Plant-based castor oil has gained popularity for its various applications. The oil is found in the soaps you lather on your skin, the inks you use for printing and the plastic goods you use every day. Unlike other vegetable oils with limited applications, it plays a notable role in conventional medicine and in the industrial world, among many other areas.
Castor oil, which is derived from the castor bean plant, is valuable because of its myriad uses. To give you an idea, here’s a lowdown of the early and modern uses.
Castor Oil Uses during the Early Time
Castor oil has long been used throughout history. It was reportedly used for medicinal purposes in Ancient Egypt and in the early middle Ages in Europe. It was then regarded as a folk medicine.
Edgar Cayce, who authored the Encyclopedia of Healing, said that castor oil supported the healing of the small intestines, particularly the lymphatic tissue – this allowed for tissue growth and repair.

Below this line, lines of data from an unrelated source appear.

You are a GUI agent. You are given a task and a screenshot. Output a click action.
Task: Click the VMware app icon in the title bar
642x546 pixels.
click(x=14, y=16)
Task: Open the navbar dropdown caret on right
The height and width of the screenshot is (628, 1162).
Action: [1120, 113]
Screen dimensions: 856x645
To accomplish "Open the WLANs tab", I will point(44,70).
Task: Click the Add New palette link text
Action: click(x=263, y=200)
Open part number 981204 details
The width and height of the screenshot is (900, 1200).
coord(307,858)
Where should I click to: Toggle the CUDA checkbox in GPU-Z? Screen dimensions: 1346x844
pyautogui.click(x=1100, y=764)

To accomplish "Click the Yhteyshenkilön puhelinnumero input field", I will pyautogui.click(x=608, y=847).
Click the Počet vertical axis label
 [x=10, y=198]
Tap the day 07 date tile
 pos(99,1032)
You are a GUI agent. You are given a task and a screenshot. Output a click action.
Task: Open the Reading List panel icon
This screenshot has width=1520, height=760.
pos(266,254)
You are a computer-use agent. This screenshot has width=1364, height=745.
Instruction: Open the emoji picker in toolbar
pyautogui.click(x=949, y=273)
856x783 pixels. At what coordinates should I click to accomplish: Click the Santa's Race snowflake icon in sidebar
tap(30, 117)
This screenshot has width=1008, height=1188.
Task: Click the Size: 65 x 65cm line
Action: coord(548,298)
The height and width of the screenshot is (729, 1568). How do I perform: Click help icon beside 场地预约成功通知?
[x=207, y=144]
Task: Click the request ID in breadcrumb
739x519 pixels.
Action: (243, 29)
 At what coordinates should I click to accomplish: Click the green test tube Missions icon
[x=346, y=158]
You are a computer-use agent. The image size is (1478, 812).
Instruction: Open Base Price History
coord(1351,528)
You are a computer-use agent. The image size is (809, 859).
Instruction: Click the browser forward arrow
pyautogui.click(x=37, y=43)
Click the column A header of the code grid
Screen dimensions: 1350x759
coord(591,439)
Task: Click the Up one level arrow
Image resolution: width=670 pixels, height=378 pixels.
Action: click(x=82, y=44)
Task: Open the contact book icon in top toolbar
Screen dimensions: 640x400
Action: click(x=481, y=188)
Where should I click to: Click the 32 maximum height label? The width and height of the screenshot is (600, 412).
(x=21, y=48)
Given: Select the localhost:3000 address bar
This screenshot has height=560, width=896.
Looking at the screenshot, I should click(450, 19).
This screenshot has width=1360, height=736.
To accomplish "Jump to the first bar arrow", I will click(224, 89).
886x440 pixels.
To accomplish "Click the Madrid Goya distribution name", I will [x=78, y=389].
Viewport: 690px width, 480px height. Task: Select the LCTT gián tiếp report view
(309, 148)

Modern Castor Oil Uses & Benefits
In the recent centuries, however, natural castor oil (also sometimes referred to as caster oil) was at first identified as a laxative and as a lubricant. Mothers used to feed it to their children as a relief for tummy aches. When taken orally, castor oil helped ease the pain of constipation and mild diarrhea. On the other hand, it was used to lubricate the wheels of wagons and carts. It was also used as an aircraft lubricant during the First World War.
Later into the 20th century, chemical studies have discovered castor oil’s multi-purpose potential. Castor oil and its derivatives are used extensively in:
- Medicine – Castor oil benefits the medical world. It is US FDA-approved for use in treating skin disorders. It is also a component of many modern drugs.
- Cosmetics – Lipsticks, shampoos and other cosmetic products contain this oil.
- Industrial Applications – Castor oil helps in the manufacturing of soaps, plastics, synthetic resins, fibers, paints, varnishes, lubricants, dyes, leather treatments, greases, hydraulic fluids, machining oils, rubbers, and sealants. Certain chemicals such as sebacic acid and undecylenic acid were produced from castor oil.
- Food – Food additives and flavorings make use of castor oil ingredients.
- Naturopathy – Naturopathic practitioners claim that castor oil helps strengthen the immune system.
Castor oil’s uses span far and wide. It has explored every field imaginable and has found a niche in each one. And with the steady chemical research that is being done, for sure, castor oil will still be applied in more items later on.